Education Programs: Landmarks of American History and Culture for K-12 Educators

Period of Performance

10/1/2014 - 12/31/2016

Funding Totals

$174,000.00 (approved)
$163,041.17 (awarded)


The Problem of the Color Line: Atlanta Landmarks and Civil Rights History

FAIN: BH-50613-14

Georgia State University Research Foundation, Inc. (Atlanta, GA 30302-3999)
Timothy J. Crimmins (Project Director: March 2014 to April 2017)

Two one-week workshops for seventy-two school teachers on southern segregation and the Civil Rights movement in Atlanta.

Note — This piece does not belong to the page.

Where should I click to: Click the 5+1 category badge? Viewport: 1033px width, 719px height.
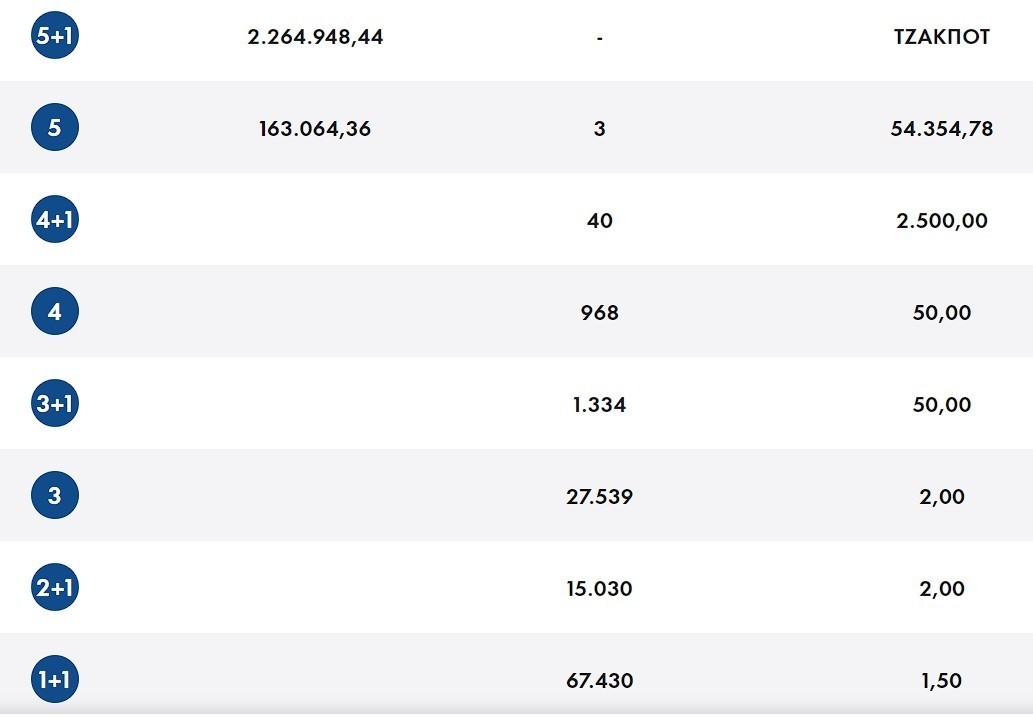click(x=54, y=37)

At the core of the workshop is the weighty issue of race reform in a contested southern past. Atlanta, destroyed in the Civil War, was rebuilt on the ashes of slavery as a New South city where memorials to the Old South became symbols of white supremacy that relegated African Americans to legal and economic second-class status. The struggle of resistance follows from W. E. B. Du Bois to Martin Luther King. Atlanta has an ideal nexus of historic sites where teachers can explore these struggles, from the legacy of slavery, the tragedy of war and defeat, the promise of emancipation, the betrayal of Reconstruction, the terror of redemption and race riot, the erection of the color line and resistance to segregation, the civil rights movement, desegregation, integration and resegregation, to a multicultural and pluralistic society. Participants will see how race relations figured into the landscape as Americans who once venerated the civil war dead now memorialize civil rights martyrs.



Media Coverage

Some history lessons are black and white (Media Coverage)
Author(s): Bill Torpy
Publication: Atlanta Journal Constitution
Date: 7/26/2015
Abstract: This is an article that covers a workshop lecture and field trip that addressed the evolution of lost cause mentality in the South and the color line that emerged. It includes an account of a visit to the Fox Theater where participants used the exterior steps to visit what had been the segregated "colored" section of the theater.